## Your objective
When you reach the line in the data below that contains "Task: Open the three-dot report options menu", please start repeating lines exactly, and stop after the line that contains "Remove 3.jpg via", repeating nothing else.

[Data extracted from a collection]
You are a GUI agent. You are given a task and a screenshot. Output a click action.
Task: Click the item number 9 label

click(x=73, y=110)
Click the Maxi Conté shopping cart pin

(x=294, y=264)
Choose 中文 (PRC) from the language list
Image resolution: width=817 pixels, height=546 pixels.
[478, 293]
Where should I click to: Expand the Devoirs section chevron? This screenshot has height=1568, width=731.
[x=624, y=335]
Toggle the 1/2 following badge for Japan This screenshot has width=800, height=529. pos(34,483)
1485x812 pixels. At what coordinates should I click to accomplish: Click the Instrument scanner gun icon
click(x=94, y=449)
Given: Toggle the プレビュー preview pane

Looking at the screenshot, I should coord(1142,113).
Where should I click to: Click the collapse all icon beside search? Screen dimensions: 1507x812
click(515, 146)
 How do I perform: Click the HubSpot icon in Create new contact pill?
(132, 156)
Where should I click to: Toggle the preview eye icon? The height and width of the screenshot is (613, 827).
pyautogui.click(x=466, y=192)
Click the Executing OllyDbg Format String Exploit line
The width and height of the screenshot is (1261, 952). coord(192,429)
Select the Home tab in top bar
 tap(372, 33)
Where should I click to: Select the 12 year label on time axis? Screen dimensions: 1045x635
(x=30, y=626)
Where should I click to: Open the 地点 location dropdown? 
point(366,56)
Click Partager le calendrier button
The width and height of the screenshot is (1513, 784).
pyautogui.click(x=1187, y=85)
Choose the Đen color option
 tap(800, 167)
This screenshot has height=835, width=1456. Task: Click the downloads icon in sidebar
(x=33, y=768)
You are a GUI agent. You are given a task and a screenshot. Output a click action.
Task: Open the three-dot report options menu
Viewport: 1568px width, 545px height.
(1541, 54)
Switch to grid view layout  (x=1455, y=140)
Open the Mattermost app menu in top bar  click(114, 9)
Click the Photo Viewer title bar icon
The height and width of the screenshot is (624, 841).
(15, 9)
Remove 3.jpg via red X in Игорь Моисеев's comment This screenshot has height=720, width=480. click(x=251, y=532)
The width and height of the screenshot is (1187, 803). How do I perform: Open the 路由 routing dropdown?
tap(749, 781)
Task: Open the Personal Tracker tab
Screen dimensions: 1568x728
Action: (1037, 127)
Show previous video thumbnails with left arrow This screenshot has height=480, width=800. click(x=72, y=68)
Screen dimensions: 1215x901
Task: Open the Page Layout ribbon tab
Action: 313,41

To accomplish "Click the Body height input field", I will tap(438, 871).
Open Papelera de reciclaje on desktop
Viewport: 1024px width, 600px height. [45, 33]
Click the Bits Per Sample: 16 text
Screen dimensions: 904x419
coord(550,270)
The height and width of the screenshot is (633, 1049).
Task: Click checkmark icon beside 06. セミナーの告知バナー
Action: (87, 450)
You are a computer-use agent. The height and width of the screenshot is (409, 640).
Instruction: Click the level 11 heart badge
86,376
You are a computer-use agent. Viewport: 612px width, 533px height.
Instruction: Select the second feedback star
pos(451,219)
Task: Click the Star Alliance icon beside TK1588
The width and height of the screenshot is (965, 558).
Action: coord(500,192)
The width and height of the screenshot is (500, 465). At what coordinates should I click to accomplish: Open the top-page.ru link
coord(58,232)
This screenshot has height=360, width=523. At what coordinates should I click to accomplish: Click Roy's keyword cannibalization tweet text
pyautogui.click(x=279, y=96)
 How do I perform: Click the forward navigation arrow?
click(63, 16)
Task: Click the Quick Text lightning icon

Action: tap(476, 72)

## Answer to this problem
Task: Open the three-dot report options menu
Viewport: 1568px width, 545px height.
(1541, 54)
Switch to grid view layout  (x=1455, y=140)
Open the Mattermost app menu in top bar  click(114, 9)
Click the Photo Viewer title bar icon
The height and width of the screenshot is (624, 841).
(15, 9)
Remove 3.jpg via red X in Игорь Моисеев's comment This screenshot has height=720, width=480. click(x=251, y=532)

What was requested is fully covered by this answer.